Junot confia au général Delaborde le commandement de la 1re division qui occupa Lisbonne le 2 décembre, et le nomma ensuite gouverneur de cette capitale. Les Portugais stimulés par les Anglais et des bandes d'insurgés espagnols, se soulevèrent en 1808, et le 3 août un corps d'armée Anglais débarqua à Figuières, se mit en mouvement et s'avança sur Lisbonne. Dès que Junot en fut averti, il donna le commandement de la ville au général Travot, et fit partir le général Delaborde avec 2 bataillons du 70e régiment, 150 chasseurs du 26e et 5 pièces de canon. Ces troupes, renforcées à Obidds et à Péniche, avaient pour but de ralentir les progrès de l'ennemi et de reconnaître le terrain propre à un engagement général ; Delaborde ayant appris que les Anglais commandes par sir Arthur Wellesley, depuis lord Wellington, occupaient Lecrias, prit position le 14 août en avant du village de Rolica. Le lendemain les Anglais commencèrent l'attaque et furent repoussés. Revenus deux jours après, Delaborde, blessé dès le commencement de Taction et qu'il n'avait à opposer à près de 4 000 assaillants que 1 900 hommes, lutta pendant cinq heures avec avantage ; mais ne recevant pas du général Loison le secours qu'il en attendait, il opéra sa retraite, en bon ordre. Ce fait d'armes donna un nouvel éclat à la réputation déjà si brillante du général Delaborde qui, cette même année fut élevé à la dignité de comte.

Passé ensuite sous les ordres du duc de Dalmatie, il se distingua de nouveau à la bataille de Braga, ainsi qu'à la prise d'Oporto. Après la retraite de Portugal, pendant laquelle les dispositions qu'il prit au combat de Vimeiro furent jugées un chef-d'œuvre de tactique, il revint en France où il resta jusqu'en 1812. Alors il passa à l'armée de Russie et prit le commandement d'une division du corps du duc de Trévise. À son retour, il fut nommé gouverneur du château de Compiègne, et en 1813 grand-croix de l'ordre de la Réunion.

En 1814, il commanda les deux subdivisions de Toulouse.

Première Restauration et Cent-Jours[modifier | modifier le code]

Le général Delaborde adhéra aux changements qui suivirent l'abdication de Fontainebleau, perdit sa place de gouverneur de Compiègne, en dédommagement de laquelle le roi lui accorda 10 000 francs de pension, le nomma, le 24 octobre, chevalier de Saint-Louis, et le conserva dans son commandement divisionnaire. Il s'y trouvait encore au 20 mars 1815 ; mais il n'envoya son adhésion au rétablissement de l'Empire que le 4 avril.

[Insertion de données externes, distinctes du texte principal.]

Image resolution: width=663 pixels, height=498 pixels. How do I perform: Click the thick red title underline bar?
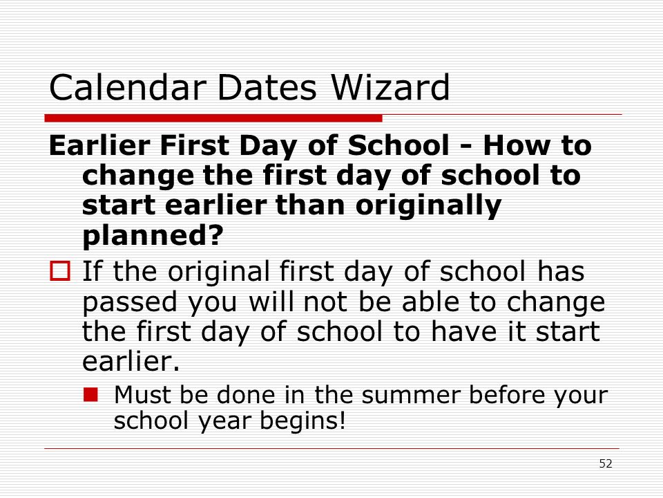click(213, 118)
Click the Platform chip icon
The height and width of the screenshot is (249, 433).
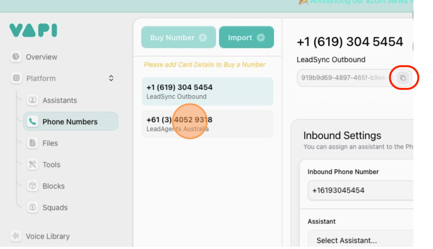(x=16, y=78)
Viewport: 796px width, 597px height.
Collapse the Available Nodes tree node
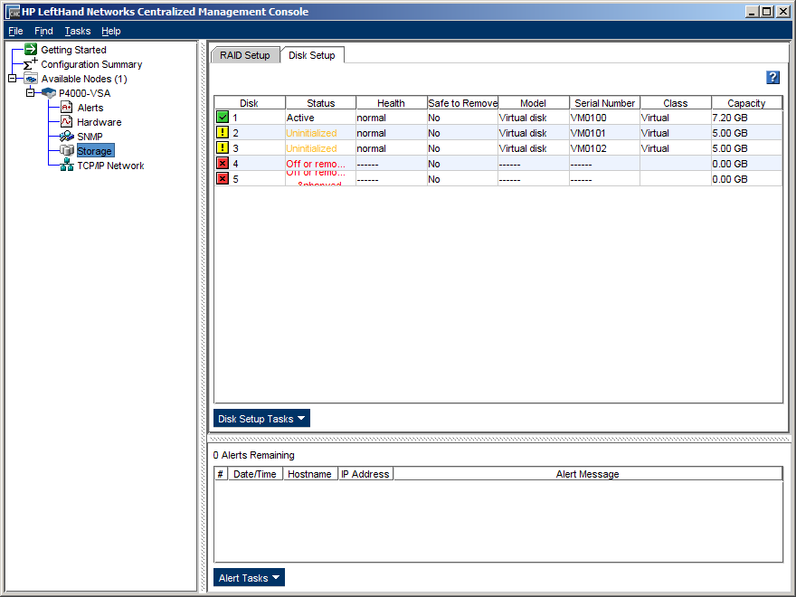12,79
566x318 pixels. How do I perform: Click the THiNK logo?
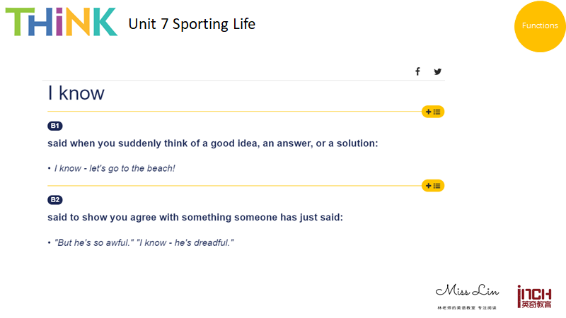61,22
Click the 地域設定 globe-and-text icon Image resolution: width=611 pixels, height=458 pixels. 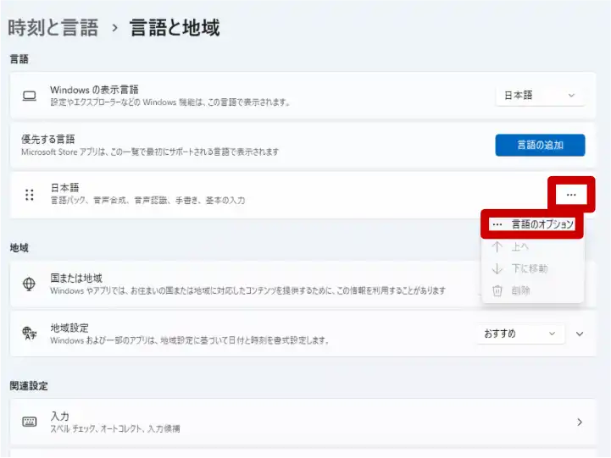(x=29, y=334)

Dans un rapport qu'il adressa au ministre de la guerre, il expliqua cette soumission tardive par les obstacles que lui opposait la présence du baron de Vitrolles, commissaire du roi, annonçant qu'il venait de le mettre en état d'arrestation. L'Empereur, qui ne douta pas avec raison de la loyauté du comte Delaborde, l'attacha à sa personne en qualité de chambellan, et le nomma, le 2 juin 1815, pair de France et gouverneur des divisions de l'Ouest.

Restauration[modifier | modifier le code]

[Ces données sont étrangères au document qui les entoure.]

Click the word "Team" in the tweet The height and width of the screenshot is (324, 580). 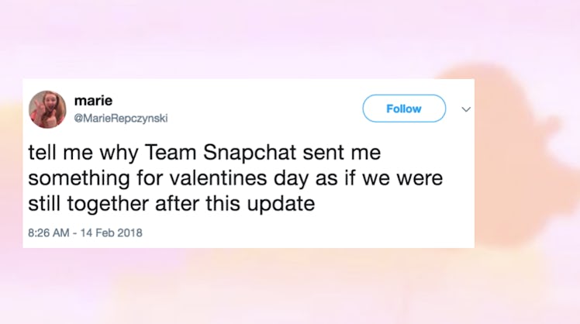coord(164,147)
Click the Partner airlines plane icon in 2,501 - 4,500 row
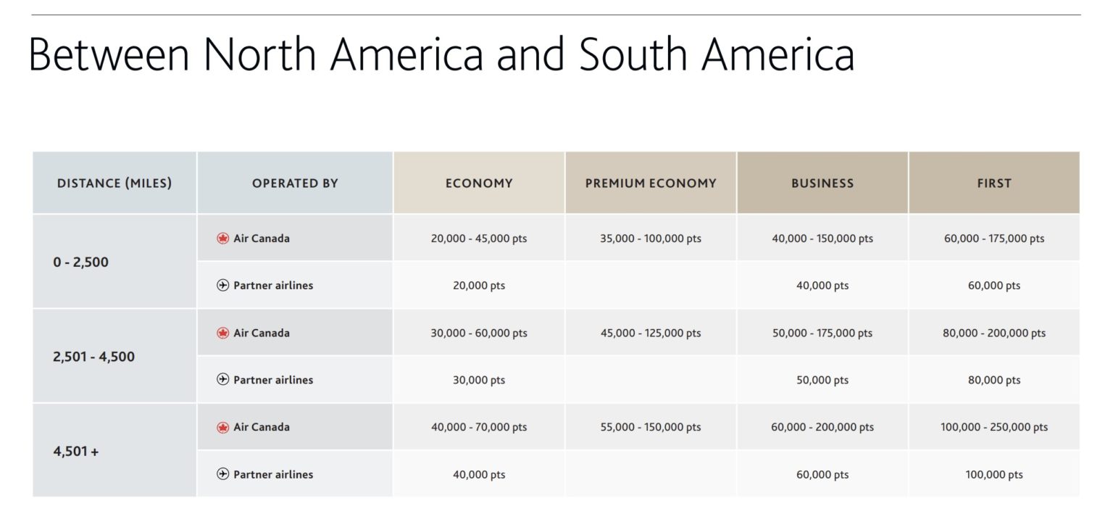Screen dimensions: 1113x522 coord(223,380)
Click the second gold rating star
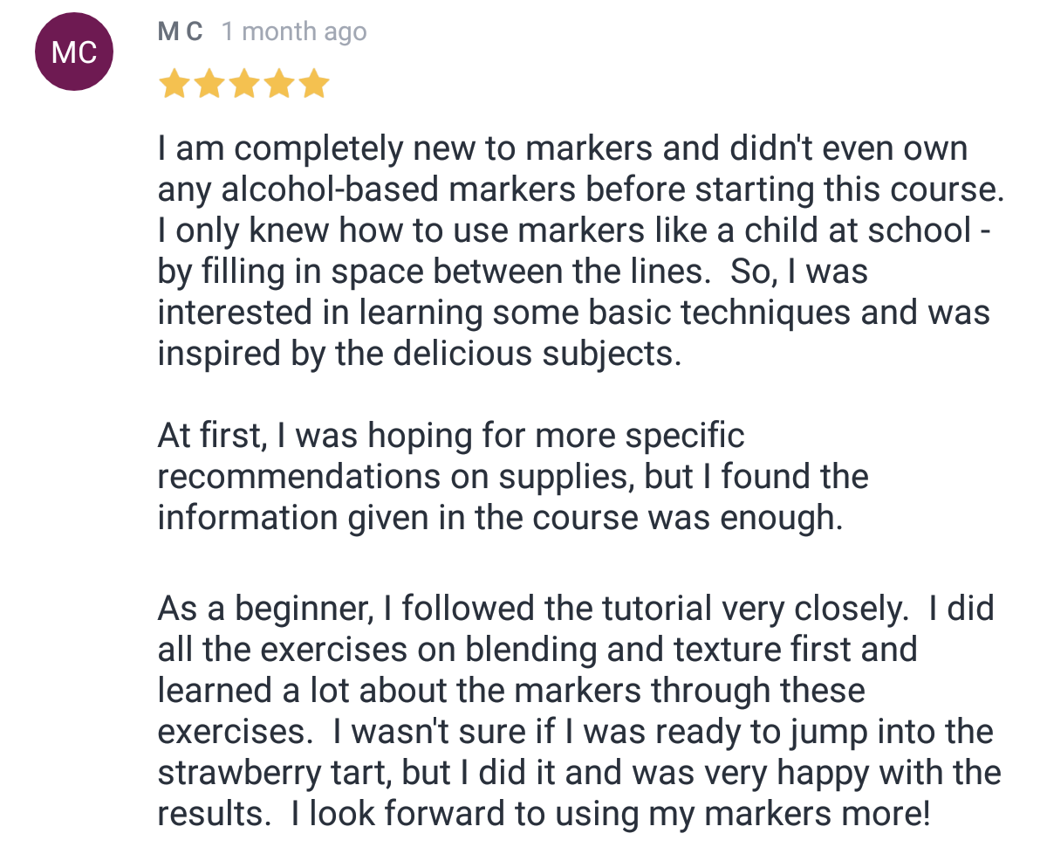Screen dimensions: 1047x854 coord(209,85)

Compris dans la liste de proscription du 24 juillet 1815, il fut mis en jugement au mois de septembre de la même année. Madame Delaborde publia un mémoire justificatif, et son avocat, parmi ses moyens de défense, fit ressortir une équivoque que les membres du conseil s'empressèrent d'adopter. L'ordonnance du 24 juillet 1815 portait Laborde, tandis que le général se nommait Delaborde. Ils le déclarèrent non coupable.

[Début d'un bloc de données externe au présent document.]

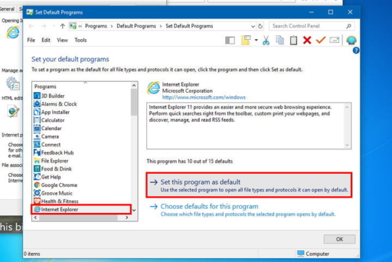This screenshot has height=262, width=392.
Task: Choose defaults for this program link
Action: coord(209,206)
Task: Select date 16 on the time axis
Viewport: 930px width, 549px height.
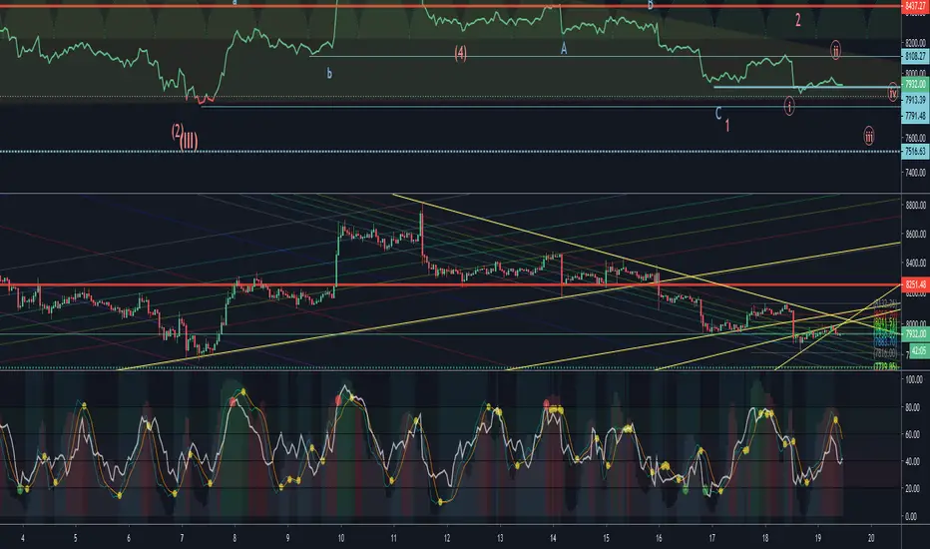Action: tap(659, 536)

Depuis cette époque, le comte Delaborde ne participa en rien aux affaires publiques.

Il mourut le 3 février 1833. Son nom est inscrit sur l'arc de triomphe de l'Étoile, où il a été placé au côté Ouest.

Famille[modifier | modifier le code]

Cousin de Junot, beau-frère de Achilles Guillaume, père de Jules Delaborde et de Henri Delaborde, sa dernière fille épousa le fils de Sophie Gail et sa petite fille le docteur Etienne Lancereaux. Il est également le grand-père d'Henri-François Delaborde.